> _Task_:
Copy each line of the entries below that contains the string "panel".

> _Saved entries_:
____________
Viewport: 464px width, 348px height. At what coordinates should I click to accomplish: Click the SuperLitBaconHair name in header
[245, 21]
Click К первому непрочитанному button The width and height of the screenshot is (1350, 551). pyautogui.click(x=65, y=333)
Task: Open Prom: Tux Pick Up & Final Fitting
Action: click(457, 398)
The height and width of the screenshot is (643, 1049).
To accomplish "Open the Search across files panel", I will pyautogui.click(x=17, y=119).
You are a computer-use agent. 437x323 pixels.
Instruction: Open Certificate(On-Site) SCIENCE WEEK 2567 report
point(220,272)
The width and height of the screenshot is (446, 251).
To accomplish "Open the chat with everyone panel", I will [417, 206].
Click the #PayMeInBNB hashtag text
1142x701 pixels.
____________
> _Result of the task_:
To accomplish "Open the Search across files panel", I will pyautogui.click(x=17, y=119).
To accomplish "Open the chat with everyone panel", I will [417, 206].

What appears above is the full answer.